Unity DrawMeshInstanced和DrawMeshInstancedIndirect

//

GPU instancing is a graphics technique available in Unity to draw lots of the same mesh and material quickly.

In the right circumstances, GPU instancing can allow you to feasibly draw even millions of meshes. Unity tries to make this work automatically for you if it can. If all your meshes use the same material, ‘GPU Instancing’ is ticked, your shader supports instancing, lighting and shadows play nicely, you’re not using a skinned mesh renderer, etc, Unity will automatically batch meshes into a single draw call.

A low number of draw calls is usually a sign of a well-performing game. For each new draw call, the GPU has to do a context switch, which is expensive.

There’s a lot of ifs and buts here, which is a pain in the ass if you just want to write performant code, and even if you do get GPU instancing to work, the overhead of GameObjects and Transforms alone is huge.


DrawMeshInstanced()

You can use Graphics.DrawMeshInstanced() to get around a lot of these conditions.

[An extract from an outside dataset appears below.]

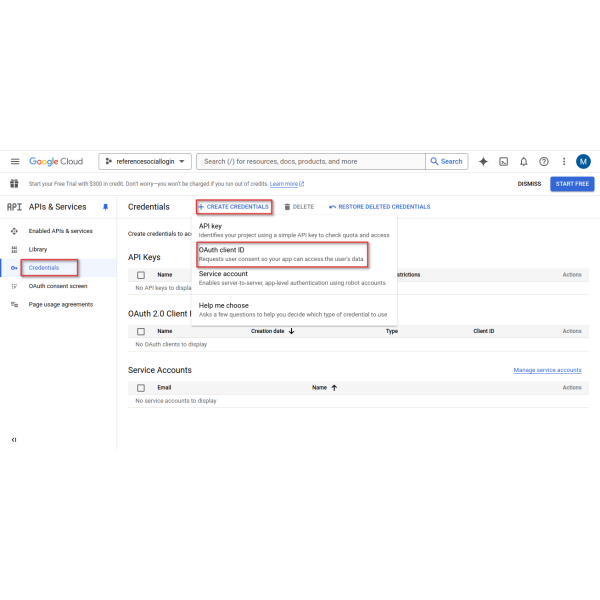Image resolution: width=600 pixels, height=600 pixels.
Task: Select OAuth client ID from the menu
Action: tap(280, 253)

This will draw a number of meshes (up to 1023 in a single batch) for a single frame.

This is a particularly nice solution for when you want to draw a lot of objects that don’t move very much, or only move in the shader (trees, grass). It allows you to easily shove meshes to the GPU, customize them with MaterialPropertyBlocks, and avoid the fat overhead of GameObjects. Additionally, Unity has to do a little less work to figure out if it can instance the objects or not, and will throw an error rather than silently nerfing performance. The main downside here though is that moving these objects usually results in a huge for loop, which kills performance.

If you must move meshes while using DrawMeshInstanced(), consider using a sleep/wake model to reduce the size of these loops as much as possible.

Example

public class DrawMeshInstancedDemo : MonoBehaviour {
    // How many meshes to draw.
    public int population;
    // Range to draw meshes within.
    public float range;

    // Material to use for drawing the meshes.
    public Material material;
  
    private Matrix4x4[] matrices;
    private MaterialPropertyBlock block;

    private Mesh mesh;

    private void Setup() {
        Mesh mesh = CreateQuad();
        this.mesh = mesh;

        matrices = new Matrix4x4[population];
        Vector4[] colors = new Vector4[population];

        block = new MaterialPropertyBlock();

        for (int i = 0; i < population; i++) {
            // Build matrix.
            Vector3 position = new Vector3(Random.Range(-range, range), Random.Range(-range, range), Random.Range(-range, range));
            Quaternion rotation = Quaternion.Euler(Random.Range(-180, 180), Random.Range(-180, 180), Random.Range(-180, 180));
            Vector3 scale = Vector3.one;

            mat = Matrix4x4.TRS(position, rotation, scale);

            matrices[i] = mat;

            colors[i] = Color.Lerp(Color.red, Color.blue, Random.value);
        }

        // Custom shader needed to read these!!
        block.SetVectorArray("_Colors", colors);
    }

    private Mesh CreateQuad(float width = 1f, float height = 1f) {
        // Create a quad mesh.
        // See source for implementation.
    }

    private void Start() {
        Setup();
    }

    private void Update() {
        // Draw a bunch of meshes each frame.
        Graphics.DrawMeshInstanced(mesh, 0, material, matrices, population, block);
    }
}

Essentially, we fill a big array with matrices representing object transforms (position, rotation, scale) and then pass that array to Graphics.DrawMeshInstanced(), which will assign those matrices in the shader automagically (assuming the shader supports instancing).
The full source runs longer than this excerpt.